[Stored items from a collection]
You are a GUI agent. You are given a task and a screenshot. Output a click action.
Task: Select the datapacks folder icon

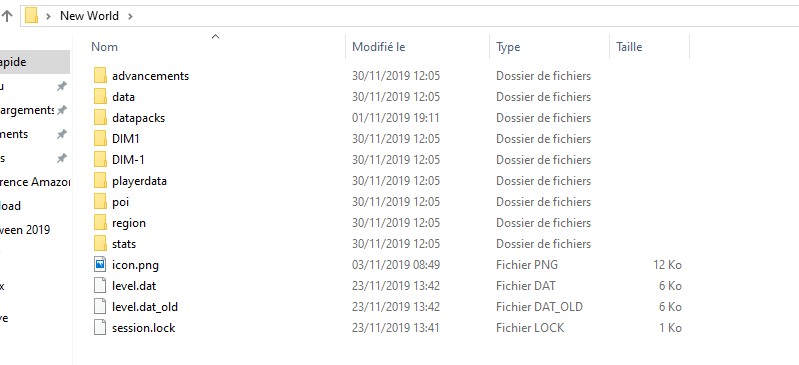(100, 118)
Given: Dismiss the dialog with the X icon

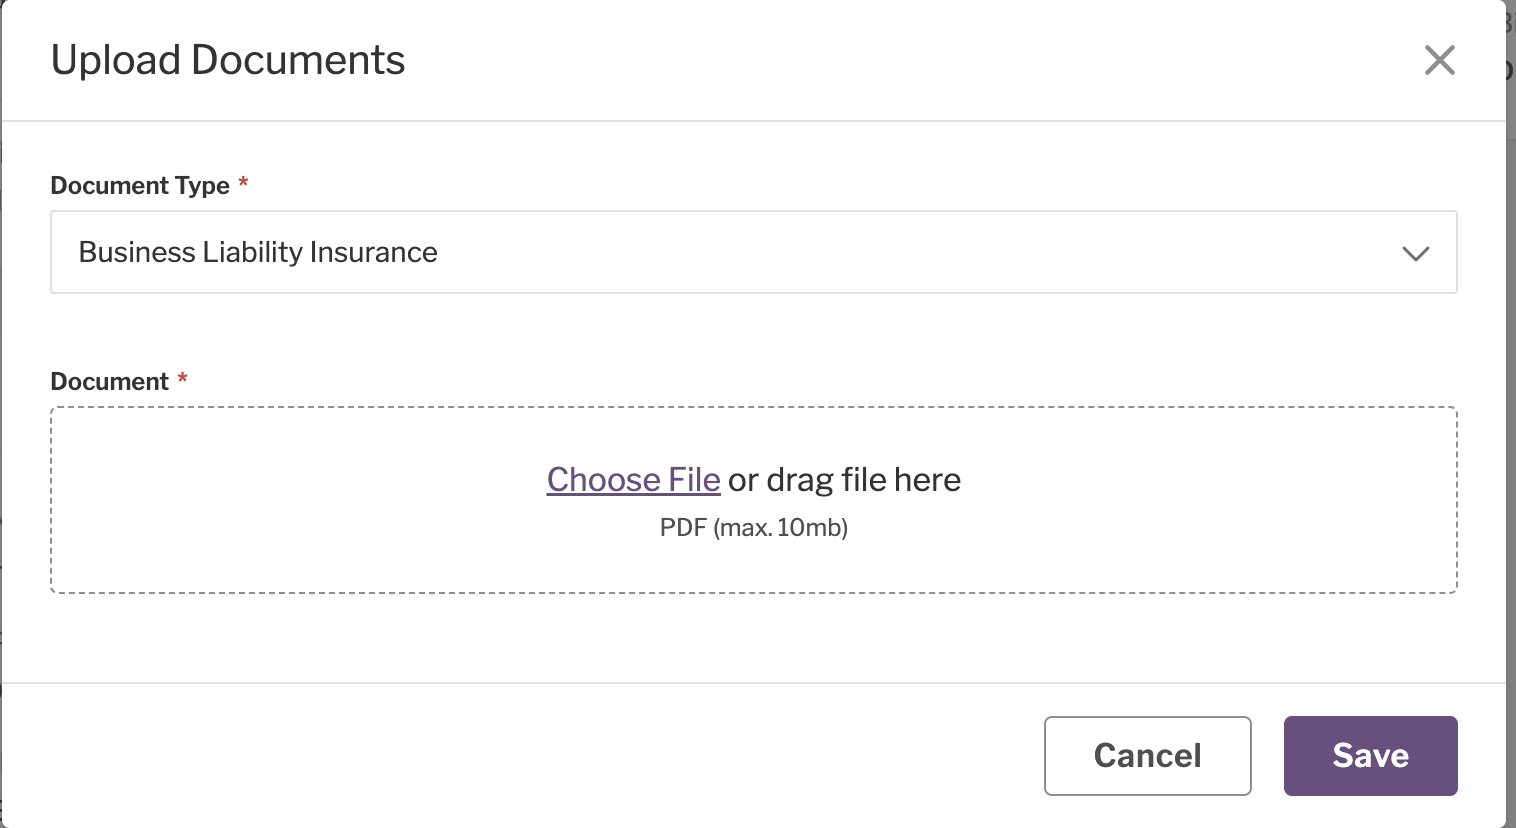Looking at the screenshot, I should click(1439, 60).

» Task goal
The copy should hold exactly the lines from the one containing "Task: Select the datapacks folder icon" through the final line of the records above, both ends included, and no picture.

» Reply to the task
Task: Select the datapacks folder icon

(100, 118)
Given: Dismiss the dialog with the X icon

Looking at the screenshot, I should click(1439, 60).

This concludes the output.